(Stored data)
=====

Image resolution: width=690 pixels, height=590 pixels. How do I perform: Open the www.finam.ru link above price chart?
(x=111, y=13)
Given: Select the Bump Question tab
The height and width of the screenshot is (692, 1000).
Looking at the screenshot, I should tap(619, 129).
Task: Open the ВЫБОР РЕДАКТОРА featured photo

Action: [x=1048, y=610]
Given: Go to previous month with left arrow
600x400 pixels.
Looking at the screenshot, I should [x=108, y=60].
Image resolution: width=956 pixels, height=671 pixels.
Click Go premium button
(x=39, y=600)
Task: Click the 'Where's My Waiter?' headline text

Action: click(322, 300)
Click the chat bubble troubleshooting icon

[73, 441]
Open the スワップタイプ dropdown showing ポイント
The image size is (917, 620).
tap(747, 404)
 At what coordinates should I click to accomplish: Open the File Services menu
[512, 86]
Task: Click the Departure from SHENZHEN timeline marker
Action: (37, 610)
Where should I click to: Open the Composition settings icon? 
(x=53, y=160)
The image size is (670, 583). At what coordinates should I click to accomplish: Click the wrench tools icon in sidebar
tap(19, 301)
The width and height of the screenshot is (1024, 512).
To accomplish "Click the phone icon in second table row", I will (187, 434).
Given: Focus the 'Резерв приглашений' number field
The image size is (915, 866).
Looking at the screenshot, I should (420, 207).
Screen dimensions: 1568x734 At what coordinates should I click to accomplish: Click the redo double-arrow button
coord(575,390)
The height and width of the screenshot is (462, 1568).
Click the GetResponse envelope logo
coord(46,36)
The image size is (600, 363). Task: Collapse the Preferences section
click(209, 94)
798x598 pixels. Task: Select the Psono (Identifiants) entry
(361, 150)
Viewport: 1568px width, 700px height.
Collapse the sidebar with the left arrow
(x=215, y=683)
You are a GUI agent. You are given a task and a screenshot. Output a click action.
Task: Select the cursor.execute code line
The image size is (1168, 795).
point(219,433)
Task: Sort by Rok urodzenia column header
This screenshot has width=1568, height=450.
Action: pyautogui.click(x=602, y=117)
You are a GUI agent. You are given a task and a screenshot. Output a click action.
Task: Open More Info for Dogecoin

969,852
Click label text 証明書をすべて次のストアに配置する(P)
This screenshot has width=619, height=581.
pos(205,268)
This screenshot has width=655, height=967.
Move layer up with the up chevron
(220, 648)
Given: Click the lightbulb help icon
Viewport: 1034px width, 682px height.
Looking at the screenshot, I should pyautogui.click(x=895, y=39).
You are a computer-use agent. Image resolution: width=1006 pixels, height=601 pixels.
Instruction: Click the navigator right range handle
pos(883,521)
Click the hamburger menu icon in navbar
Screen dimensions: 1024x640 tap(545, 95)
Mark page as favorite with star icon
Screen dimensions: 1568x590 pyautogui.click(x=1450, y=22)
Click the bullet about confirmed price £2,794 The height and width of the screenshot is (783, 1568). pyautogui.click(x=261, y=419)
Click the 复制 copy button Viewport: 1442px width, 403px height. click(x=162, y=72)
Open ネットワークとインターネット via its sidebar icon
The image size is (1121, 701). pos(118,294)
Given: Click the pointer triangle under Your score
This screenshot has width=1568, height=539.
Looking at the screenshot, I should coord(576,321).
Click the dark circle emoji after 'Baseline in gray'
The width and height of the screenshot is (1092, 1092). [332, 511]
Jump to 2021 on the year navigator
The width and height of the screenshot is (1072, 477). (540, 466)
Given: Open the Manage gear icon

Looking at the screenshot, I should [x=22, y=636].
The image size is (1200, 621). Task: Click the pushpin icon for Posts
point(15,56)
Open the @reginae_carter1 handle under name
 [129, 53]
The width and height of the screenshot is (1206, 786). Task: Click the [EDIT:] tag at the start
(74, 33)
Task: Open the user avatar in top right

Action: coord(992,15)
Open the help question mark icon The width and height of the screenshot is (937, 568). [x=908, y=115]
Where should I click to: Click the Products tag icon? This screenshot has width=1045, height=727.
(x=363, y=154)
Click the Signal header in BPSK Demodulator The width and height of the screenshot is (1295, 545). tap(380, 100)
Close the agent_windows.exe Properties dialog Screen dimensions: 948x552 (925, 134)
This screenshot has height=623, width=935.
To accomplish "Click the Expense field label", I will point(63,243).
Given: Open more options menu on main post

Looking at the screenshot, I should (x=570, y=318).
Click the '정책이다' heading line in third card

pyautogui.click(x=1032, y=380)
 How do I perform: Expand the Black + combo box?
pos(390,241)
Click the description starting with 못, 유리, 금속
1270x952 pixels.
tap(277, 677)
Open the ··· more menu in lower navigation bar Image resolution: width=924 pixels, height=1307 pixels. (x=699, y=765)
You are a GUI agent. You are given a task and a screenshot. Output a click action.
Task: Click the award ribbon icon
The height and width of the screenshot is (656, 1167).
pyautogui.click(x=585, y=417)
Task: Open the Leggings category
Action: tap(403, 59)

=====

§ DIRECTIONS
Down to the last line, repeat the data exactly.

§ WRITTEN SOLUTION
Image resolution: width=690 pixels, height=590 pixels. How do I perform: Open the www.finam.ru link above price chart?
(x=111, y=13)
Given: Select the Bump Question tab
The height and width of the screenshot is (692, 1000).
Looking at the screenshot, I should tap(619, 129).
Task: Open the ВЫБОР РЕДАКТОРА featured photo

Action: [x=1048, y=610]
Given: Go to previous month with left arrow
600x400 pixels.
Looking at the screenshot, I should [x=108, y=60].
Image resolution: width=956 pixels, height=671 pixels.
Click Go premium button
(x=39, y=600)
Task: Click the 'Where's My Waiter?' headline text

Action: click(322, 300)
Click the chat bubble troubleshooting icon

[73, 441]
Open the スワップタイプ dropdown showing ポイント
The image size is (917, 620).
tap(747, 404)
 At what coordinates should I click to accomplish: Open the File Services menu
[512, 86]
Task: Click the Departure from SHENZHEN timeline marker
Action: (37, 610)
Where should I click to: Open the Composition settings icon? 
(x=53, y=160)
The image size is (670, 583). At what coordinates should I click to accomplish: Click the wrench tools icon in sidebar
tap(19, 301)
The width and height of the screenshot is (1024, 512).
To accomplish "Click the phone icon in second table row", I will (187, 434).
Given: Focus the 'Резерв приглашений' number field
The image size is (915, 866).
Looking at the screenshot, I should (420, 207).
Screen dimensions: 1568x734 At what coordinates should I click to accomplish: Click the redo double-arrow button
coord(575,390)
The height and width of the screenshot is (462, 1568).
Click the GetResponse envelope logo
coord(46,36)
The image size is (600, 363). Task: Collapse the Preferences section
click(209, 94)
798x598 pixels. Task: Select the Psono (Identifiants) entry
(361, 150)
Viewport: 1568px width, 700px height.
Collapse the sidebar with the left arrow
(x=215, y=683)
You are a GUI agent. You are given a task and a screenshot. Output a click action.
Task: Select the cursor.execute code line
The image size is (1168, 795).
point(219,433)
Task: Sort by Rok urodzenia column header
This screenshot has width=1568, height=450.
Action: pyautogui.click(x=602, y=117)
You are a GUI agent. You are given a task and a screenshot. Output a click action.
Task: Open More Info for Dogecoin

969,852
Click label text 証明書をすべて次のストアに配置する(P)
This screenshot has width=619, height=581.
pos(205,268)
This screenshot has width=655, height=967.
Move layer up with the up chevron
(220, 648)
Given: Click the lightbulb help icon
Viewport: 1034px width, 682px height.
Looking at the screenshot, I should pyautogui.click(x=895, y=39).
You are a computer-use agent. Image resolution: width=1006 pixels, height=601 pixels.
Instruction: Click the navigator right range handle
pos(883,521)
Click the hamburger menu icon in navbar
Screen dimensions: 1024x640 tap(545, 95)
Mark page as favorite with star icon
Screen dimensions: 1568x590 pyautogui.click(x=1450, y=22)
Click the bullet about confirmed price £2,794 The height and width of the screenshot is (783, 1568). pyautogui.click(x=261, y=419)
Click the 复制 copy button Viewport: 1442px width, 403px height. click(x=162, y=72)
Open ネットワークとインターネット via its sidebar icon
The image size is (1121, 701). pos(118,294)
Given: Click the pointer triangle under Your score
This screenshot has width=1568, height=539.
Looking at the screenshot, I should coord(576,321).
Click the dark circle emoji after 'Baseline in gray'
The width and height of the screenshot is (1092, 1092). [332, 511]
Jump to 2021 on the year navigator
The width and height of the screenshot is (1072, 477). (540, 466)
Given: Open the Manage gear icon

Looking at the screenshot, I should [x=22, y=636].
The image size is (1200, 621). Task: Click the pushpin icon for Posts
point(15,56)
Open the @reginae_carter1 handle under name
 [129, 53]
The width and height of the screenshot is (1206, 786). Task: Click the [EDIT:] tag at the start
(74, 33)
Task: Open the user avatar in top right

Action: coord(992,15)
Open the help question mark icon The width and height of the screenshot is (937, 568). [x=908, y=115]
Where should I click to: Click the Products tag icon? This screenshot has width=1045, height=727.
(x=363, y=154)
Click the Signal header in BPSK Demodulator The width and height of the screenshot is (1295, 545). tap(380, 100)
Close the agent_windows.exe Properties dialog Screen dimensions: 948x552 (925, 134)
This screenshot has height=623, width=935.
To accomplish "Click the Expense field label", I will point(63,243).
Given: Open more options menu on main post

Looking at the screenshot, I should (x=570, y=318).
Click the '정책이다' heading line in third card

pyautogui.click(x=1032, y=380)
 How do I perform: Expand the Black + combo box?
pos(390,241)
Click the description starting with 못, 유리, 금속
1270x952 pixels.
tap(277, 677)
Open the ··· more menu in lower navigation bar Image resolution: width=924 pixels, height=1307 pixels. (x=699, y=765)
You are a GUI agent. You are given a task and a screenshot. Output a click action.
Task: Click the award ribbon icon
The height and width of the screenshot is (656, 1167).
pyautogui.click(x=585, y=417)
Task: Open the Leggings category
Action: tap(403, 59)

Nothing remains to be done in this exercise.